We have belatedly come to appreciate “the greatest generation” that fought and died in World War II to preserve the freedom that Americans enjoy today. But the disappearance of history from our schools, and its virtual disappearance as a requirement for graduation from many of our leading colleges as well, has left most Americans with little knowledge or understanding of what has made us so much more fortunate than most of the rest of the human race around the world.
When you can graduate with honors from Harvard without having taken a single course in history, do not expect much widespread understanding of how we got to be where we are — much less what is required to protect and preserve the precious things that make this America different.
On the contrary, much of our education at all levels is focused on complaints about “our society” — as if other societies do not have similar or worse problems — and exaltation of the idea of “change,” as if things are so bad that any change can be assumed to be a change for the better. That might have been true of Nazi Germany — but 21st century America?
“Change” is a blank check — and as dangerous as any other blank check. There is no reason to be automatically for or against anything as vague and sweeping as change. Everything depends on the specific merits or demerits of particular changes. But the ease with which so many people embrace undefined “change” is scary. It makes them — and us — vulnerable to any glib demagogue who can come along and hype his particular brand of “change.”
The patriotism we celebrate on the Fourth of July is more than an expression of love for our country and pride in its achievements. An appreciation of the origins of the blessings we enjoy is essential for preserving those blessings for ourselves and our children and grandchildren.
Even racial frictions between blacks and whites in America do not begin to compare to the violence between Protestants and Catholics in Northern Ireland, Serbs and Albanians in the Balkans, Hutus and Tutsis in Rwanda or Tamils and Sinhalese in Sri Lanka. Unemployed Americans have a higher standard of living than most working people in most countries. The rights of criminals in the United States exceed those of law-abiding citizens in many other countries. What corruption exists in our institutions is like child’s play compared to corruption in Russia, China, or Nigeria.
Turning from negative things to positive things, the United States stands out even more. Material prosperity is just one of the many things in which America leads the world. We have been a democratic republic longer than any other country. We win more Nobel Prizes than any other country. Despite attempts to paint Americans as “selfishly materialistic”, we give more money to more philanthropic causes, at home and abroad, than any other nation. Nowhere else are so many colleges and universities established and sustained by private individuals donating their own money, rather than by government spending the taxpayers’ money.
You might think that there would be some interest in why we have been so fortunate in so many ways. But there has instead been far more interest in complaining about the country’s remaining human imperfections — even when these are far less than among other nations.

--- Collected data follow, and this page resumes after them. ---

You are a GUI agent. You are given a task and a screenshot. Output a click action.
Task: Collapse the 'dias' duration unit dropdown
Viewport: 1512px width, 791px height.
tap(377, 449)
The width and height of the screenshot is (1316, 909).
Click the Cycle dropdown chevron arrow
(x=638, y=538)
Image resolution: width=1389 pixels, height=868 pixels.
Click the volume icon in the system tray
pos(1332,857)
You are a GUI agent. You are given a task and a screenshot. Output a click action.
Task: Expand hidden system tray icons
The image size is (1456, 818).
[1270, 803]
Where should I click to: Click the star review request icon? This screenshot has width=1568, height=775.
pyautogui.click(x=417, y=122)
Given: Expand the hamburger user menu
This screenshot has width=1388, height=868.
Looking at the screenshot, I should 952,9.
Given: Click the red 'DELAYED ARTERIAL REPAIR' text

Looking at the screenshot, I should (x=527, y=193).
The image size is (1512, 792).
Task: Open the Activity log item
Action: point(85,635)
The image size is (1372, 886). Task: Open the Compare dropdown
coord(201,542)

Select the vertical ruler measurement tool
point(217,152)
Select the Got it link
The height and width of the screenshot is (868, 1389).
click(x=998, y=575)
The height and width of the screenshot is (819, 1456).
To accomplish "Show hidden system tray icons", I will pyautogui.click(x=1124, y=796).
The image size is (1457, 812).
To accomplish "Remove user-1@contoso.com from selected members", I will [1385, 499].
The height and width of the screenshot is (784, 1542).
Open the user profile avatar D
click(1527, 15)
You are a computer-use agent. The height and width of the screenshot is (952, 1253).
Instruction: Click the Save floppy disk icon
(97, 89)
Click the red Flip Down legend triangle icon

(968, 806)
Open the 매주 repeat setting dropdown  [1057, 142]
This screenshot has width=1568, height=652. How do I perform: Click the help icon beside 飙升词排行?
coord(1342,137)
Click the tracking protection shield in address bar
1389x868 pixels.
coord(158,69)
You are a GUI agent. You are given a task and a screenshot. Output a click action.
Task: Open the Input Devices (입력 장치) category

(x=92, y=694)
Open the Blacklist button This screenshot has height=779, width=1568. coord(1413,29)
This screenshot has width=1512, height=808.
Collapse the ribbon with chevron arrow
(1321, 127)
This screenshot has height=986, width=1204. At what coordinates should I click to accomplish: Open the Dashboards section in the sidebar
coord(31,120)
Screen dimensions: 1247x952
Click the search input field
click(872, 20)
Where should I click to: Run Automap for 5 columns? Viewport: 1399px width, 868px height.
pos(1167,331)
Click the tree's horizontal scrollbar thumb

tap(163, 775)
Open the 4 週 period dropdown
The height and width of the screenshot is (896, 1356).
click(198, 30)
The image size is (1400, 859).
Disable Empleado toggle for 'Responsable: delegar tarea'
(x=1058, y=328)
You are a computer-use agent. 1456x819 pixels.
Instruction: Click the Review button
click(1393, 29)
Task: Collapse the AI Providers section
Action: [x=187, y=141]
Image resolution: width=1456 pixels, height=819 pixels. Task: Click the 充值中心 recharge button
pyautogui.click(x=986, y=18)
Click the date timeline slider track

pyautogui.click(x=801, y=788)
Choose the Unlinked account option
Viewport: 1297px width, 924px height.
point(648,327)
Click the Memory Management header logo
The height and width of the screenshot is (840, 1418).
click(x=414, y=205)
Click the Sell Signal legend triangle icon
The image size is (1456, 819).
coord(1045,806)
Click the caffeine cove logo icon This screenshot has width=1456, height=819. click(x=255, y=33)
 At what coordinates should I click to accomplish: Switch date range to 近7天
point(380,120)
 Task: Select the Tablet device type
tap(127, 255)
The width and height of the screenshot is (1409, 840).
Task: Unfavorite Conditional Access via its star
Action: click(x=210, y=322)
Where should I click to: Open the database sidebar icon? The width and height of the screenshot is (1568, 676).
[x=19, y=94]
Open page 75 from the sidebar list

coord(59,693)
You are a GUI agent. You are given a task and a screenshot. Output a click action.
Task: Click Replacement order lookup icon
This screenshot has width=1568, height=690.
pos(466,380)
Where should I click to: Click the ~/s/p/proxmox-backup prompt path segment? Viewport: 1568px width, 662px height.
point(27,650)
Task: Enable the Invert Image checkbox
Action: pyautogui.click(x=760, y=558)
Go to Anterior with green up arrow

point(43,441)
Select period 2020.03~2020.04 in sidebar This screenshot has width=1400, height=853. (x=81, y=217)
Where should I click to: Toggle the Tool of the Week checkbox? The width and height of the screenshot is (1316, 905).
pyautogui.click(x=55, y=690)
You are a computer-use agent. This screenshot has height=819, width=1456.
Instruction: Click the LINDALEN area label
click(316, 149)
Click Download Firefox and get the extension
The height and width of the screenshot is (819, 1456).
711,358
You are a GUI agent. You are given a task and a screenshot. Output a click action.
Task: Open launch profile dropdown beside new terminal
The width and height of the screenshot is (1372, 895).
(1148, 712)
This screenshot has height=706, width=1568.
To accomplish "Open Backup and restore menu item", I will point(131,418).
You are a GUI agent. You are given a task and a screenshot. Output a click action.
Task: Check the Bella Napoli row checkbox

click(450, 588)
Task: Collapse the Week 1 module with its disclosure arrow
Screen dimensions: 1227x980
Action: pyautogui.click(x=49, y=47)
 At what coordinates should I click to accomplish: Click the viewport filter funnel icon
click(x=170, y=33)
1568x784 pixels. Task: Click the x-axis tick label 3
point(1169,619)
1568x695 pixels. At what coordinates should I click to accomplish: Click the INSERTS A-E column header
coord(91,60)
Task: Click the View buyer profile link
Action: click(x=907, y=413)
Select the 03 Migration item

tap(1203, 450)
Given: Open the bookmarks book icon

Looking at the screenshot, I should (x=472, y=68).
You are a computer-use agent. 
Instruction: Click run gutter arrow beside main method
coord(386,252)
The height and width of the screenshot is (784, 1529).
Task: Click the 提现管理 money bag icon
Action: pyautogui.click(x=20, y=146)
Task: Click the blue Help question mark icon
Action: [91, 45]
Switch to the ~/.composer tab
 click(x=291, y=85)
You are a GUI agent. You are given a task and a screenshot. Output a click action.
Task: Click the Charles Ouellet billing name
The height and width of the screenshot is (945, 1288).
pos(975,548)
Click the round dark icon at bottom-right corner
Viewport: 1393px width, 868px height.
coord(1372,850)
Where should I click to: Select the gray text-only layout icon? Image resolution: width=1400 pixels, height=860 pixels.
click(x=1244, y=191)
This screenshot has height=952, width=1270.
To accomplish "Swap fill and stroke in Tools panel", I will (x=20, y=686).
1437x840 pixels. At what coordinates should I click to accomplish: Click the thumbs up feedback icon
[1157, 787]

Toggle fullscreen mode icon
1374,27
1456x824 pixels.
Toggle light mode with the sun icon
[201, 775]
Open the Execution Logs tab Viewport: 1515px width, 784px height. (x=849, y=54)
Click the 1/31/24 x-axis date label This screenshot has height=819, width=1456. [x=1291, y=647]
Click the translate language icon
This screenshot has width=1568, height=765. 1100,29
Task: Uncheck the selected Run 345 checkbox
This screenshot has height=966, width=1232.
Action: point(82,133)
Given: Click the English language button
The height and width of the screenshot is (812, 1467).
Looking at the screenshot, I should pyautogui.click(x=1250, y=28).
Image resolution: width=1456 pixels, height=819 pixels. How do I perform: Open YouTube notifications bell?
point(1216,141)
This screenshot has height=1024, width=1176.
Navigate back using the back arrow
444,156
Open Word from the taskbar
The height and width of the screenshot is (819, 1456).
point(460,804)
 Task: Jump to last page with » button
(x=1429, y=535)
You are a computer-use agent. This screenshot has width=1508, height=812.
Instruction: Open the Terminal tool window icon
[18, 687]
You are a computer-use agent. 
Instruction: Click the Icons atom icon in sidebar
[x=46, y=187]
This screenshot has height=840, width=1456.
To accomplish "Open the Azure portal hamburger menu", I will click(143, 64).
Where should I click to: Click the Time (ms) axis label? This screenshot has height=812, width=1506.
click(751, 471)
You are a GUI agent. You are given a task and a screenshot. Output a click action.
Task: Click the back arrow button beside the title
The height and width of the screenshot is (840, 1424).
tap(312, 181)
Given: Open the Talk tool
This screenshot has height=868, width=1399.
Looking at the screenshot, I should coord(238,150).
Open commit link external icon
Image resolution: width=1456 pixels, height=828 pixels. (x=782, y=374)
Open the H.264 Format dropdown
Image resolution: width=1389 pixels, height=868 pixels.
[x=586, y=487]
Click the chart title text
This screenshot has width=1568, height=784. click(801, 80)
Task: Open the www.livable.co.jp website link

The things that safeguard our freedom and prosperity, as well as our moral standards and sense of decency, are always in danger because any society always has people who want power over other people — and our mass media allow such people to play on the public’s fears and take advantage of the general lack of understanding of how and why we are so fortunate among the nations of the world.
A free-market economy can operate without the public’s understanding of how it operates. But it will not be permitted to operate if demagogues play on that ignorance to gain the power to impose massive political controls, as some are always trying to do. Shared moral principles enable people with a variety of backgrounds and interests to interact with one another within a commonly understood framework, but busybodies who Balkanize our morality, our language, and our political life are destroying that framework.
Patriotism is more than a sentiment. It is a necessity. To keep what history has presented to us, Americans must either love it or lose it. Balkanize America and you risk becoming the Balkans.
This article first appeared in Capitalism Magazine in 2001.